Kihagyás

Metric-design pivot, not algorithm#

When a target metric doesn't move after multiple well-executed algorithm changes, suspect the metric itself, not the algorithm. A misformed metric is invisible until you stress-test it — every improvement looks like a failure.

The pattern#

You have a target metric M and a goal value T. You ship algorithm changes A1, A2, A3 — each one should structurally help. M stays roughly flat. The instinct is "we need A4 / better A3 / a tweak to A2." The honest move is often "M is the wrong metric."

Concrete signals that M is misformed:

  • Different domain-knowledgable extractors should agree on M but they have low M-overlap by-design (different vocabularies, different resolutions).
  • A secondary axis is at ceiling already (e.g. an XR or coverage axis = 1.0) while M is at the floor — the agreement signal is there, just not where M is looking.
  • The algorithm changes shrink the denominator without growing the numerator in M's formula. Each "improvement" makes M technically worse via union-growth, even though the actual content quality improves.

Worked example — Jaccard label-overlap (2026-05-19→20)#

The vault-graph-diff between Memgraph Tier-1 (LLM-extracted narrative concepts) and graphify Tier-2 (markdown-section-paths) had a Phase-4 acceptance gate of Jaccard ≥ 0.05. Movement after 4 algorithm changes:

Algorithm change Jaccard before Jaccard after Delta
Phase-1 Tier-A noise-cleanup (-791 entity) 0.0070 0.0070 +0
Phase-2 Tier-C composite (-3074 entity) 0.0070 0.0078 +0.0008
Phase-3 selective re-extract vocab v3 0.0078 0.0071 -0.0007
Option-B tree-sitter prepass (planned, +156 typed entities) 0.0071 0.0068 (projected) -0.0003

Four serious algorithm interventions, all empirically near-zero. The premise (Tier-1 and Tier-2 should share vocabulary) was empirically false — graphify-out inspection showed it parsed 367 .md + 2 .json + 1 .sh, zero Python source files. The "tree-sitter + Leiden" framing in graphify's README was about markdown parsing, NOT code-symbol extraction.
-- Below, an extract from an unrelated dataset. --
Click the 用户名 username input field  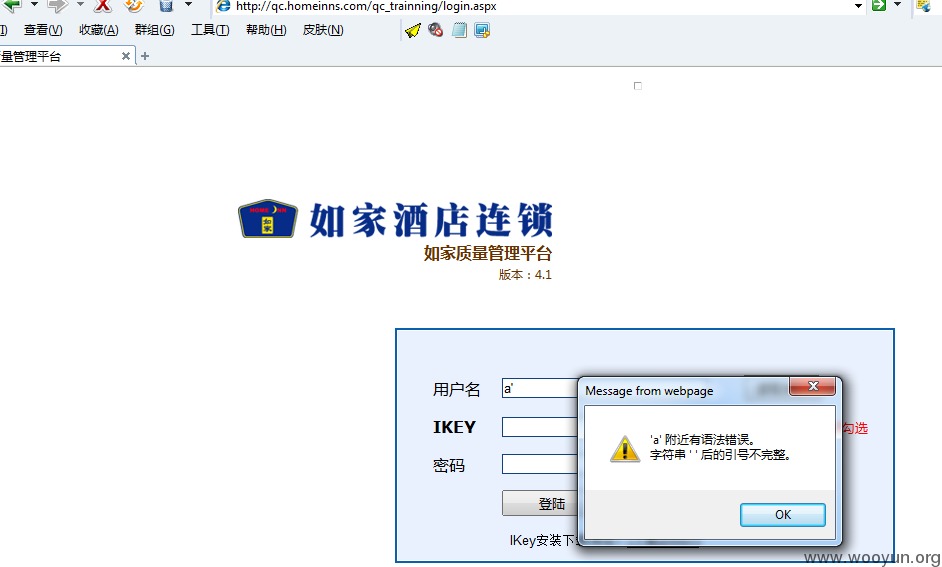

The pivot was metric-design, not algorithm: drop the Jaccard target, replace with file-coverage agreement (FCA) + co-occurrence density (CD) + cross-reference rate (XR). Empirical effect after 171-file backfill:

Metric Baseline Final Status
Jaccard (old) 0.0070 ~0.0070 flat (still misformed)
FCA (new) 0.4676 0.9297 ceiling reached
XR_T1 (new) 1.0000 1.0000 unchanged-truth — was always there
XR_T2 (new) 0.4461 0.8965 PASS

The XR_T1 = 1.0 unchanged across baseline → all checkpoints → final is the giveaway: every LLM-extracted concept has a graphify structural anchor. That signal existed at baseline. Jaccard hid it under a structurally-wrong question ("do the labels match?") when the right question was ("do they cover the same files?").

When to suspect the metric#

Signal Likely interpretation
3+ algorithm changes that "should" help, M stays flat M's denominator is the wrong universe
Multi-axis metric set has 1 axis already at ceiling That ceiling-axis is the real signal; M is hiding it
M is a label-overlap / set-intersection metric over disjoint-by-design vocabularies Use file-overlap / source-overlap instead
M decreases as you add what should be valuable data (because union grows faster than intersection) M is a ratio that punishes the numerator growth you want

Pattern reuse — when this applies beyond Jaccard#

  • BLEU/ROUGE for paraphrase eval — same family: lexical-overlap doesn't measure semantic equivalence, and a "better" paraphrase model often reduces BLEU. The fix is replacing with NLI-judge / semantic-similarity, not tuning more on BLEU.
  • Recall@K with K too small — if recall@5 plateaus while recall@50 keeps growing, the gate is the K, not the retrieval algorithm.
  • Coverage-pct against an unstable denominator — if you can shrink the denominator by exclusion-policy faster than you can grow the numerator by ingest, the metric is structurally unfair.